London Policing College (LPC) is a UK private company which provides police training internationally – including for China, where it has declared partnerships with eight universities, at least some of which have ties to policing in Xinjiang. 

[…] LPC has received UK Overseas Development Assistance funding via the British Council China for its partnerships with Shanghai Police College and Hunan Police Academy. 

[…] LPC has collaborated with China’s Ministry of Public Security which is responsible for policing across China. The Ministry of Public Security plays a leading role in “Xinjiang Aid”, a national programme under which police reinforcements have been deployed to Xinjiang from across the country to enact the government’s brutal policies. 

LPC partnered with China’s most elite national policing university, the People’s Public Security University of China (PPSUC). PPSUC both trains and supplies personnel for police work in Xinjiang. 

PPSUC engages in training cooperation with Xinjiang Police College and the Xinjiang Public Security Department, which was sanctioned by the USA for its role in human rights violations in 2020, as well as the Public Security Bureau of the Xinjiang Production and Construction Corps, which was sanctioned by the UK in 2021. [Source]

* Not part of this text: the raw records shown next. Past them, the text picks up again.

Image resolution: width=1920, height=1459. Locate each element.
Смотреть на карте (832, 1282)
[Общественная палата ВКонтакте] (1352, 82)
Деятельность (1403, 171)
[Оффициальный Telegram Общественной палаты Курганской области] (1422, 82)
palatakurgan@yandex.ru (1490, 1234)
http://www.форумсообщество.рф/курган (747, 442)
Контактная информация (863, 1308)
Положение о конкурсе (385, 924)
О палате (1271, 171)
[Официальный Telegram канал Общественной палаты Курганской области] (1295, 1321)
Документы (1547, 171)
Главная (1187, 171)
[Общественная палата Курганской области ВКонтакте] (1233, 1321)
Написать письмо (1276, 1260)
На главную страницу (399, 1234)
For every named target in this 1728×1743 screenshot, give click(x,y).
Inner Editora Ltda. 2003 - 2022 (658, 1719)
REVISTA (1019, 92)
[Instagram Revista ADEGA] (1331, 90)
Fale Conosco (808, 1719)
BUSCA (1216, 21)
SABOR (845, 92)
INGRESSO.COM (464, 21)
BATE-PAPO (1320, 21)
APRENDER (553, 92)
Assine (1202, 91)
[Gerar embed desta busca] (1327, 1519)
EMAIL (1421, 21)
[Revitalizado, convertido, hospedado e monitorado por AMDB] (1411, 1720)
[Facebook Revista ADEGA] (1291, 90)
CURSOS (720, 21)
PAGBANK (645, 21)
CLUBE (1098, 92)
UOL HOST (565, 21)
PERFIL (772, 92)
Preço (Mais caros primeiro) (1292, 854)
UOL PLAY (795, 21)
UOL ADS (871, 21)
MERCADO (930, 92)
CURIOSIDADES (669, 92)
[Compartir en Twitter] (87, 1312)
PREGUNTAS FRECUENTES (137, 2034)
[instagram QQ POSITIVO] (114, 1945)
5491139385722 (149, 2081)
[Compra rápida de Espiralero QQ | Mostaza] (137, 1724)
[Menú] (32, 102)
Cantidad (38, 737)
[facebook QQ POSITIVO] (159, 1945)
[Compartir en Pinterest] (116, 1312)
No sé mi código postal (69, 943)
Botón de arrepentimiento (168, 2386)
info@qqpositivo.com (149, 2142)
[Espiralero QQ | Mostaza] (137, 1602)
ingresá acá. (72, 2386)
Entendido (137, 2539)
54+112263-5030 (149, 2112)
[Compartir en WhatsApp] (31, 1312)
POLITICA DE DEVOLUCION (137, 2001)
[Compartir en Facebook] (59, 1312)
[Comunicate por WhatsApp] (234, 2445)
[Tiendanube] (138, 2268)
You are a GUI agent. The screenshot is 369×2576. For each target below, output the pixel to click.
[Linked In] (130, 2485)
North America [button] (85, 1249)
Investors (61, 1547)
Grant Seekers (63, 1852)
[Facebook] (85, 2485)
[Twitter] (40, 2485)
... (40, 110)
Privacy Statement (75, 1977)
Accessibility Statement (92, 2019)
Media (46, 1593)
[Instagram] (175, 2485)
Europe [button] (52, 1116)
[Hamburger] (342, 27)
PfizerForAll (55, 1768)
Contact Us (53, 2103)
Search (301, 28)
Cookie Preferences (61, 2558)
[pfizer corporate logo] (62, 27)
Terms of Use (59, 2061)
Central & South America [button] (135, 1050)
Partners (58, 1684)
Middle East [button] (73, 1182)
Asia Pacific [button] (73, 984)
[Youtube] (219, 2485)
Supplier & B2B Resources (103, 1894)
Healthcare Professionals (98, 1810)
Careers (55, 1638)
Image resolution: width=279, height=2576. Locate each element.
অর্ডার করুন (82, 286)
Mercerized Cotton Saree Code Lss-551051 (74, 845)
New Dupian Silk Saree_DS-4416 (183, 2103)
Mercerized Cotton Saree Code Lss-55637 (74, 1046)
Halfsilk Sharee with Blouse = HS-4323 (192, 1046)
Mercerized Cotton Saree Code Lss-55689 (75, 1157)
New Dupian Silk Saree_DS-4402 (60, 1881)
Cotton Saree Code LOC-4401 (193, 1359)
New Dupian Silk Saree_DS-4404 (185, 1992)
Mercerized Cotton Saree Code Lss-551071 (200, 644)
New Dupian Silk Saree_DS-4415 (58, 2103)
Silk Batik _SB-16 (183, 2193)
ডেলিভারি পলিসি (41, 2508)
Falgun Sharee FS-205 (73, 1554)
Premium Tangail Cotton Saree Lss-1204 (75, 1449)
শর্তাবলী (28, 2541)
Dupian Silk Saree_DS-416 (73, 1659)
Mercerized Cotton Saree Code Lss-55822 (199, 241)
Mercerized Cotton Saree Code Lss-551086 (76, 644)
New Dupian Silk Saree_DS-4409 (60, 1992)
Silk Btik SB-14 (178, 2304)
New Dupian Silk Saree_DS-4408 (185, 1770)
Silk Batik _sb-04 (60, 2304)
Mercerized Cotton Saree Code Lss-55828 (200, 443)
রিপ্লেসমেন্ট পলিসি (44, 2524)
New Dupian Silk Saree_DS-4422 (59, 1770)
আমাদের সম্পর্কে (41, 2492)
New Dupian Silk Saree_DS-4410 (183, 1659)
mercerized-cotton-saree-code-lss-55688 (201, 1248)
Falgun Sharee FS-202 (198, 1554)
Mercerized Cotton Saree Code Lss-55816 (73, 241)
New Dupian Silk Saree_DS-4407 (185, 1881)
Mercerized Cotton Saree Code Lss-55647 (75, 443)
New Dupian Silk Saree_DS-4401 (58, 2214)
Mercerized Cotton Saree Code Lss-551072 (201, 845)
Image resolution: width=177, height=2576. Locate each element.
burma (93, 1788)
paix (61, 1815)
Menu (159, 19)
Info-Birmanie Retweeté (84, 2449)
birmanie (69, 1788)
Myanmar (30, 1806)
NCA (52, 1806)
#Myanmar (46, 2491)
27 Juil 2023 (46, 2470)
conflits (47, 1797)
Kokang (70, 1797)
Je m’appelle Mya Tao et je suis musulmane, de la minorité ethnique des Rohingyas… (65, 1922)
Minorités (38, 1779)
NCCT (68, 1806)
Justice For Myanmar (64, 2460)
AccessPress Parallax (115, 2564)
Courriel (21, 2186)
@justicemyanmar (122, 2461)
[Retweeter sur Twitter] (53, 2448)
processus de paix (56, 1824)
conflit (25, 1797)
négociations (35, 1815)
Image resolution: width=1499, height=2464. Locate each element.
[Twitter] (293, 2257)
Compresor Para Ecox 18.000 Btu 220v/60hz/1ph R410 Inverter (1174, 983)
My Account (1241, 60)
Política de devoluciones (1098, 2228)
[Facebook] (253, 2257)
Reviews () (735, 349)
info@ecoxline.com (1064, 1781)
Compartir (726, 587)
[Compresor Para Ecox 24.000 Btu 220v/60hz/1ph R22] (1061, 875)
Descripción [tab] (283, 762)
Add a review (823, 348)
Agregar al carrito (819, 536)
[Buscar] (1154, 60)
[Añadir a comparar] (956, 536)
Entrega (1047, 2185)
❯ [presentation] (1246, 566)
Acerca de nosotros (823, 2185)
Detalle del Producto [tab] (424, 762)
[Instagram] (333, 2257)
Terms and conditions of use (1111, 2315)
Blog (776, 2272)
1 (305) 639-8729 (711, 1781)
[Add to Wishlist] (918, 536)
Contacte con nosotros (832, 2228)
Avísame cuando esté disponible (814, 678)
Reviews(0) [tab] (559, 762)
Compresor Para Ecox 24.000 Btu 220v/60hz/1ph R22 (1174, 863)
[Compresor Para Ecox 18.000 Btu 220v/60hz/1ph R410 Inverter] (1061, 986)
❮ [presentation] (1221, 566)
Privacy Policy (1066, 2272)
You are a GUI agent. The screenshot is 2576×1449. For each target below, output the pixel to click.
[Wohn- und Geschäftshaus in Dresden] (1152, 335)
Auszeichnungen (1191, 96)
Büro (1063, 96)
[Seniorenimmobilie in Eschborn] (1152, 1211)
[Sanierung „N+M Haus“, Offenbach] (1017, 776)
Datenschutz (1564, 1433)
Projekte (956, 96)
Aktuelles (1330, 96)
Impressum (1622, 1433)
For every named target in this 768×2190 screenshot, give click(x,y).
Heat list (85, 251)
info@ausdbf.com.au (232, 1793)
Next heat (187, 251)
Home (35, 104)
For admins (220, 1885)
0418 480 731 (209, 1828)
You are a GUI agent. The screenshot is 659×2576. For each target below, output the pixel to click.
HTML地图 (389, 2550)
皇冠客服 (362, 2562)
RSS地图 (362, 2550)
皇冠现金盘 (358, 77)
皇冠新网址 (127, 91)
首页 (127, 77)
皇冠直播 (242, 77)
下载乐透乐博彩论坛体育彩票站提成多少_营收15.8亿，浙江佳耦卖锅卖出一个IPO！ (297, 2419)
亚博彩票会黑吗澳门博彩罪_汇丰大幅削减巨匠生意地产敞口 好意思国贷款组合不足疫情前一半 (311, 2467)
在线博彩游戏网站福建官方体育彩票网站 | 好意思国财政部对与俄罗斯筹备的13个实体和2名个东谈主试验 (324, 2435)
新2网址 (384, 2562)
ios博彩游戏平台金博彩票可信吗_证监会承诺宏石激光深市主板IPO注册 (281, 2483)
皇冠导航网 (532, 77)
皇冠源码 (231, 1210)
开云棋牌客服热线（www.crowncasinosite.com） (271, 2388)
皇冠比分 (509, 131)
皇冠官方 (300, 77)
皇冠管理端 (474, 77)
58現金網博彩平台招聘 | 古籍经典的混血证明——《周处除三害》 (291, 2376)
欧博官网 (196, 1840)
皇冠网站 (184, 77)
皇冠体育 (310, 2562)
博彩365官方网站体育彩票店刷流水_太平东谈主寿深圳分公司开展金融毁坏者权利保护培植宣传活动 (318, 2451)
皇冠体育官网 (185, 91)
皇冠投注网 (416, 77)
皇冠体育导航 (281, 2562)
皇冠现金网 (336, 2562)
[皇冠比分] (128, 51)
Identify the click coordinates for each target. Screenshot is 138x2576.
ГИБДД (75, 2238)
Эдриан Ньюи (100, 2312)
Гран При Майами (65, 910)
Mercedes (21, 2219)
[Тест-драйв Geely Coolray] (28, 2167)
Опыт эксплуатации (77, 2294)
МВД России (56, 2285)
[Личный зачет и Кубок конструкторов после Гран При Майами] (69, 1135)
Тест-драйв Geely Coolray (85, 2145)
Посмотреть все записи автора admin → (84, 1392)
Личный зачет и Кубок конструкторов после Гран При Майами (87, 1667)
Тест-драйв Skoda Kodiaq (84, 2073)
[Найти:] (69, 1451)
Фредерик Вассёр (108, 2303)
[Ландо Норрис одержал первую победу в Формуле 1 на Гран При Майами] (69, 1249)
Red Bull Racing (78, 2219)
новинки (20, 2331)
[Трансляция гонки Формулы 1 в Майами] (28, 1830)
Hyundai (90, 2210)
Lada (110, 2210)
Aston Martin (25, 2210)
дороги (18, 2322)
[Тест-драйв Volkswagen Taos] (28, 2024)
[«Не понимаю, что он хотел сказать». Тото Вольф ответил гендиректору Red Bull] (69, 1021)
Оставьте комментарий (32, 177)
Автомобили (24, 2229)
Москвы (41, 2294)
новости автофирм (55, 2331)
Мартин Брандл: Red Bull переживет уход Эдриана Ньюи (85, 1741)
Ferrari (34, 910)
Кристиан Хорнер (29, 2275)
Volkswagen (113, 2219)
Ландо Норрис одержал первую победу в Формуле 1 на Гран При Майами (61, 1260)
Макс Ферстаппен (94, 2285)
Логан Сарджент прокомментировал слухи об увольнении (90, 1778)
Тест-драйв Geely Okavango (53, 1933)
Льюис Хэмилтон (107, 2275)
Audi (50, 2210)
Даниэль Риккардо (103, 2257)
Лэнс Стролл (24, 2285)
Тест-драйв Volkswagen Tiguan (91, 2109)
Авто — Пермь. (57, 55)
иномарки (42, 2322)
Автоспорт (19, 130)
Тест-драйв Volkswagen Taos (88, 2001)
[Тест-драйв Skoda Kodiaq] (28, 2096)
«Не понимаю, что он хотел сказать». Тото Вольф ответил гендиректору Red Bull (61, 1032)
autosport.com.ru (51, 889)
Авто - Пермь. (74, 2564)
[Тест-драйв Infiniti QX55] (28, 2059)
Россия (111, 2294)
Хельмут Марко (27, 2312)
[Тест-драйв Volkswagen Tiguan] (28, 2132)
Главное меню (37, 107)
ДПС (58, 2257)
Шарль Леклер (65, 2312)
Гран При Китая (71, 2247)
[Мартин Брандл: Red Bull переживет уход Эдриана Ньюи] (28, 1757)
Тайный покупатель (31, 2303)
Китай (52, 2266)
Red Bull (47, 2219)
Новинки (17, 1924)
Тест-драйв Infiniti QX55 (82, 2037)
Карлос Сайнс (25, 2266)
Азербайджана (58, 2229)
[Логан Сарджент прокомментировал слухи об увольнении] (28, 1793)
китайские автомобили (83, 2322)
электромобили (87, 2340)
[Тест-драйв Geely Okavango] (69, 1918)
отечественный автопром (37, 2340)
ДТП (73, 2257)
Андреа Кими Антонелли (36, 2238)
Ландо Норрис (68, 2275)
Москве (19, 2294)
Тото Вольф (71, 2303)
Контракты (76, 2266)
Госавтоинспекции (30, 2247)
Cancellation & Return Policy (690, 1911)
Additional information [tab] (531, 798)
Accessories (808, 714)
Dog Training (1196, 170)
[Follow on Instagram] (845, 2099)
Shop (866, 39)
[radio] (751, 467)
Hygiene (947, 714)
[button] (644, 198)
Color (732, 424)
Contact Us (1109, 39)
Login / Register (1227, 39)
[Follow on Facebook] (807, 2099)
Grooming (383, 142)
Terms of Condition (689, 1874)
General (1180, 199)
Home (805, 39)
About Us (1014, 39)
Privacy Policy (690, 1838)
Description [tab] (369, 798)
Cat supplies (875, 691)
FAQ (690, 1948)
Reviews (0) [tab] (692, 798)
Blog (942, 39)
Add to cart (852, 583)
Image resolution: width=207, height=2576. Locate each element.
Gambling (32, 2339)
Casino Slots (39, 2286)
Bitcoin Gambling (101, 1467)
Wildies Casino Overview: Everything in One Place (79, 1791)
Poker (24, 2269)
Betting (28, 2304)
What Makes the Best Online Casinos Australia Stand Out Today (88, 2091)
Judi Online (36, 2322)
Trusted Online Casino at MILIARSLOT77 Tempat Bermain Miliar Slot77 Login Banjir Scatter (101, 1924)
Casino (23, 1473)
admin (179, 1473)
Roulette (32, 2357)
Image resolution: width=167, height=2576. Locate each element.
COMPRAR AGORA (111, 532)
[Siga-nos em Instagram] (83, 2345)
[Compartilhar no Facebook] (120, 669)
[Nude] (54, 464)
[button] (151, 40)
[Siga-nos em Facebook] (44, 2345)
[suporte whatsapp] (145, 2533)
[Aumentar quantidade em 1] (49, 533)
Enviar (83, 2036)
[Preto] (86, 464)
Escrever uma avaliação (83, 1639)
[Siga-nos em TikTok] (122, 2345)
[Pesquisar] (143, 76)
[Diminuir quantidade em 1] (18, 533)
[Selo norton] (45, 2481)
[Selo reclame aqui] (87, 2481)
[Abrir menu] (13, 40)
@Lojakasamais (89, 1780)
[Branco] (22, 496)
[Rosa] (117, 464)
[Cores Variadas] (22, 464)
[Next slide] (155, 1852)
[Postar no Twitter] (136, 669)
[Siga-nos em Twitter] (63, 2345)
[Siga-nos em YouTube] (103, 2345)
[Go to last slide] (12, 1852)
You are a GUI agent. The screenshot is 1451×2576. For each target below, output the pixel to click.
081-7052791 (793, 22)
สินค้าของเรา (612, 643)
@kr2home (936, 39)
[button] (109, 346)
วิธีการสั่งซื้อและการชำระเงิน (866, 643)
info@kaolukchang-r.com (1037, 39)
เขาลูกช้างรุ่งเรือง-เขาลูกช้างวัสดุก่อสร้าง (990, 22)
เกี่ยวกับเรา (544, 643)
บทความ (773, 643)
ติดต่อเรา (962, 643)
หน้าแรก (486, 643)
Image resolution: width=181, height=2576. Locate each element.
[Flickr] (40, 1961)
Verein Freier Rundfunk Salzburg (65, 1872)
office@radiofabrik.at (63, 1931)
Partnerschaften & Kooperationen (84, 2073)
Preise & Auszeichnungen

While international institutions and entities fail the Uyghurs, activists and others are winning recognition for their own efforts to expose the human rights abuses in Xinjiang. Fahmida Azim, Anthony Del Col, Josh Adams, and Walt Hickey were recently awarded the 2022 Pulitzer Prize in Illustrated Reporting and Commentary, “for using graphic reportage and the comics medium to tell a powerful yet intimate story of the Chinese oppression of the Uyghurs, making the issue accessible to a wider public.” Their comic, published for Insider, is titled “How I Escaped a Chinese Internment Camp.” On Sunday, the German city of Nuremberg awarded the International Nuremberg Human Rights Award to Sayragul Sauytbay, a Kazakh survivor of Xinjiang’s “re-education camps,” who was the first victim to publicly testify about the camps. In her speech, she vowed to continue speaking out and working towards world peace.